We’ll await more data. But it’s logical to believe that this mishandling of sensitive information might indeed be more concerning to Americans than its predecessors.
While Clinton clearly suffered from her email problems, that’s largely because of the drip-drip-drip nature of revelations spread out at a wholly inopportune time: during her 2016 campaign. The revelations were compounded by an 11th-hour announcement of new evidence from then-FBI Director James B. Comey in late October 2016.
With Trump’s documents, his problems were arguably less about him taking the documents in the first place than refusing to return them.
Where the new Signal controversy seems to differ from the others is in its easy-to-grasp potential impact. We don’t know much about the contents of the emails Clinton exposed or the documents Trump and Biden had, nor do we have some specific mission or people we know could have been imperiled by the failure to secure this information.
With the Signal messages, we now know the specific content of the messages. And it’s not difficult to comprehend how this information falling into the wrong hands ahead of the Houthi strikes could have seriously harmed the mission or even cost people their lives.

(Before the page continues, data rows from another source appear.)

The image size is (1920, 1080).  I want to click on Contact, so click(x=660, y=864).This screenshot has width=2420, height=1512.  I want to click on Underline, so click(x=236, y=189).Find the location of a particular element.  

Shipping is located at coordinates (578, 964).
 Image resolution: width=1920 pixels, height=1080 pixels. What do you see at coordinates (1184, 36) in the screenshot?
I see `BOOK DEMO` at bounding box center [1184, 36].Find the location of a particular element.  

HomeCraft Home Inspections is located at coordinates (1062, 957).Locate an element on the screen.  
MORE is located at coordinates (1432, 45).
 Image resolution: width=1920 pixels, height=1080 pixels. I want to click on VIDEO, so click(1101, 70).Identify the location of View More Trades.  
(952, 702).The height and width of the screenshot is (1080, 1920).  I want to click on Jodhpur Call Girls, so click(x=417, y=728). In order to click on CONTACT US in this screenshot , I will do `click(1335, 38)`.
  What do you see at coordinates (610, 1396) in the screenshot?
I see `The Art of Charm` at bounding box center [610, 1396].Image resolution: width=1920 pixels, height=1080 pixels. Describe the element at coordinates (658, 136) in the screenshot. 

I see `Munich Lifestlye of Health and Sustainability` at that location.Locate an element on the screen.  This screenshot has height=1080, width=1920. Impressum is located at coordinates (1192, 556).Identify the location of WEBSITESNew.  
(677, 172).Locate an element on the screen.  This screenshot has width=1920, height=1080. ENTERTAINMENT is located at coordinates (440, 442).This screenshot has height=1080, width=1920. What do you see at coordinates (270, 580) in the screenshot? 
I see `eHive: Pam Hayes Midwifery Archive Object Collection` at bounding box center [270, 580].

That didn’t happen, but the peril of mishandling this particular type of sensitive information is more real and more easily grasped.
Beyond that, it’s possible that because this doesn’t directly involve Trump personally it would allow people to be a bit more honest with themselves and with pollsters. Partisans never like to believe or admit their guy did something wrong; perhaps it’s easier for Republicans and Trump-leaning independents to say that national security adviser Michael Waltz and Defense Secretary Pete Hegseth screwed up.
Regardless of the reasons, it suggests this isn’t going away.
The White House can pretend all it likes that this isn’t a big deal. But more people appear to believe it’s a big deal than all of these other recent big-deal controversies. And that makes it harder to play off and move past without accountability.